» **EXERCISE INSTRUCTIONS**
Can you quote the review of "Anacondas" below in full, word for word?

Group includes egotistical team leader Jack (Matthew Marsden); his nubile female assistant (and former pupil) Sam (KaDee Strickland); competitive doubting Thomas Gail (Salli Richardson-Whitfield); money man Gordon (Morris Chestnut); and computer geek Cole (Eugene Byrd), whose real specialty is providing comic relief. Also along is a libidinous young doctor (Nicholas Gonzalez) who can scarcely conceal his attraction to Sam.
The team’s collective goal is to harvest a rare breed of orchid that may be capable of prolonging life. If that is true, the find could turn them all into overnight billionaires.
Of course, “Anacondas” is no more a movie about orchids than was “Adaptation.”, and so it’s only a matter of time before pic’s intrepid explorers become live bait for an eponymous army of man-eating snakes.
Arriving in Indonesia at the height of the rainy season, the researchers find only one guy in town crazy enough to ferry them where they want to go — an American ex-special forces operative named Johnson (Johnny Messner), who has shoulders the size of bread loaves and one of those grizzled, square-jawed demeanors that says he eats nails for breakfast.
Out on the water, Johnson’s boat (a ramshackle heap that makes the African Queen seem a model of seaworthiness) stalls and, in a Herzog-esque sequence, plummets over a dramatic waterfall. Forced to hike through dense jungle brush in search of help (and, amazingly, still in search of the blood orchid), the explorers find themselves deep inside the Anacondas’ lair and about to discover that — uh oh — it’s mating season.
Make no mistake, “Anacondas” is never more than a parade of cliches strung together by some seven credited writers (including the late Jim Cash, who died four years ago). But pic works consistently on the level of Corman-esque popcorn entertainment thanks to the efficiency, energy and lightness of touch of helmer Dwight Little (“Halloween 4,” “Marked for Death”) and his game cast. From a wrestling match between Johnson and an animatronic crocodile to the sophomoric sexual innuendo, pic constantly winks and nods at the audience. Yet, it also manages to deliver its fair share of armrest-gripping jolts, particularly in the snake-attack sequences, which frequently surprise with their brutal speed and fury.
As pic progresses toward its climactic showdown between men and beast, it has great fun toying with the notion that these super-snakes may actually be a good deal more clever than the greedy fortune hunters.
Shot in Fiji on a modest budget, pic’s production values are reasonably muscular, with crisp, spacious widescreen lensing by Australian cinematographer Stephen F. Windon (save for a few conspicuously underlit shots at pic’s climax). CG work is well integrated with pic’s physical special effects, while some special mention must go to a very well-trained tree monkey named Kong who steals just about every scene he’s in.

(Entries on target coordinates)

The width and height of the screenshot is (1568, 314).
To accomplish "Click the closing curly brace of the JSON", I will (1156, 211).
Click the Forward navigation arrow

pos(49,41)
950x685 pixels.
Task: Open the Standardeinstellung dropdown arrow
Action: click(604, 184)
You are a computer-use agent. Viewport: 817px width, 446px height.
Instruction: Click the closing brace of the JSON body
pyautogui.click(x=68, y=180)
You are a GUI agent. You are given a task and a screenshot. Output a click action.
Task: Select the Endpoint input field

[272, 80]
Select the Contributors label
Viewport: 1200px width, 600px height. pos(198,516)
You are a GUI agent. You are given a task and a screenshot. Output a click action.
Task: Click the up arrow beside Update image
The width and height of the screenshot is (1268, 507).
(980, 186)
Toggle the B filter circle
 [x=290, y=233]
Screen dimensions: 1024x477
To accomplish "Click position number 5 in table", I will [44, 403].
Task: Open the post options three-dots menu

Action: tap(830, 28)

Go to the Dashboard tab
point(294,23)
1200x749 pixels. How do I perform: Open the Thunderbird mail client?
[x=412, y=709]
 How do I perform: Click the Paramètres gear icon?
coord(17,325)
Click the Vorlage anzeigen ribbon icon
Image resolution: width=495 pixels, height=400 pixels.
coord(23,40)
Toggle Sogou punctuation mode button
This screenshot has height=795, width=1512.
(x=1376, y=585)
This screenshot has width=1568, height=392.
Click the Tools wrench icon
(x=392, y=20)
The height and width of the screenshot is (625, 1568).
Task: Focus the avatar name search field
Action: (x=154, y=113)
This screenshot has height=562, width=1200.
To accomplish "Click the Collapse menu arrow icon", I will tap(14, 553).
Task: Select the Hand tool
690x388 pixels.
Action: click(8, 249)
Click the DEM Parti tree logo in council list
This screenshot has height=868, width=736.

» **IN RESPONSE**
Group includes egotistical team leader Jack (Matthew Marsden); his nubile female assistant (and former pupil) Sam (KaDee Strickland); competitive doubting Thomas Gail (Salli Richardson-Whitfield); money man Gordon (Morris Chestnut); and computer geek Cole (Eugene Byrd), whose real specialty is providing comic relief. Also along is a libidinous young doctor (Nicholas Gonzalez) who can scarcely conceal his attraction to Sam.
The team’s collective goal is to harvest a rare breed of orchid that may be capable of prolonging life. If that is true, the find could turn them all into overnight billionaires.
Of course, “Anacondas” is no more a movie about orchids than was “Adaptation.”, and so it’s only a matter of time before pic’s intrepid explorers become live bait for an eponymous army of man-eating snakes.
Arriving in Indonesia at the height of the rainy season, the researchers find only one guy in town crazy enough to ferry them where they want to go — an American ex-special forces operative named Johnson (Johnny Messner), who has shoulders the size of bread loaves and one of those grizzled, square-jawed demeanors that says he eats nails for breakfast.
Out on the water, Johnson’s boat (a ramshackle heap that makes the African Queen seem a model of seaworthiness) stalls and, in a Herzog-esque sequence, plummets over a dramatic waterfall. Forced to hike through dense jungle brush in search of help (and, amazingly, still in search of the blood orchid), the explorers find themselves deep inside the Anacondas’ lair and about to discover that — uh oh — it’s mating season.
Make no mistake, “Anacondas” is never more than a parade of cliches strung together by some seven credited writers (including the late Jim Cash, who died four years ago). But pic works consistently on the level of Corman-esque popcorn entertainment thanks to the efficiency, energy and lightness of touch of helmer Dwight Little (“Halloween 4,” “Marked for Death”) and his game cast. From a wrestling match between Johnson and an animatronic crocodile to the sophomoric sexual innuendo, pic constantly winks and nods at the audience. Yet, it also manages to deliver its fair share of armrest-gripping jolts, particularly in the snake-attack sequences, which frequently surprise with their brutal speed and fury.
As pic progresses toward its climactic showdown between men and beast, it has great fun toying with the notion that these super-snakes may actually be a good deal more clever than the greedy fortune hunters.
Shot in Fiji on a modest budget, pic’s production values are reasonably muscular, with crisp, spacious widescreen lensing by Australian cinematographer Stephen F. Windon (save for a few conspicuously underlit shots at pic’s climax). CG work is well integrated with pic’s physical special effects, while some special mention must go to a very well-trained tree monkey named Kong who steals just about every scene he’s in.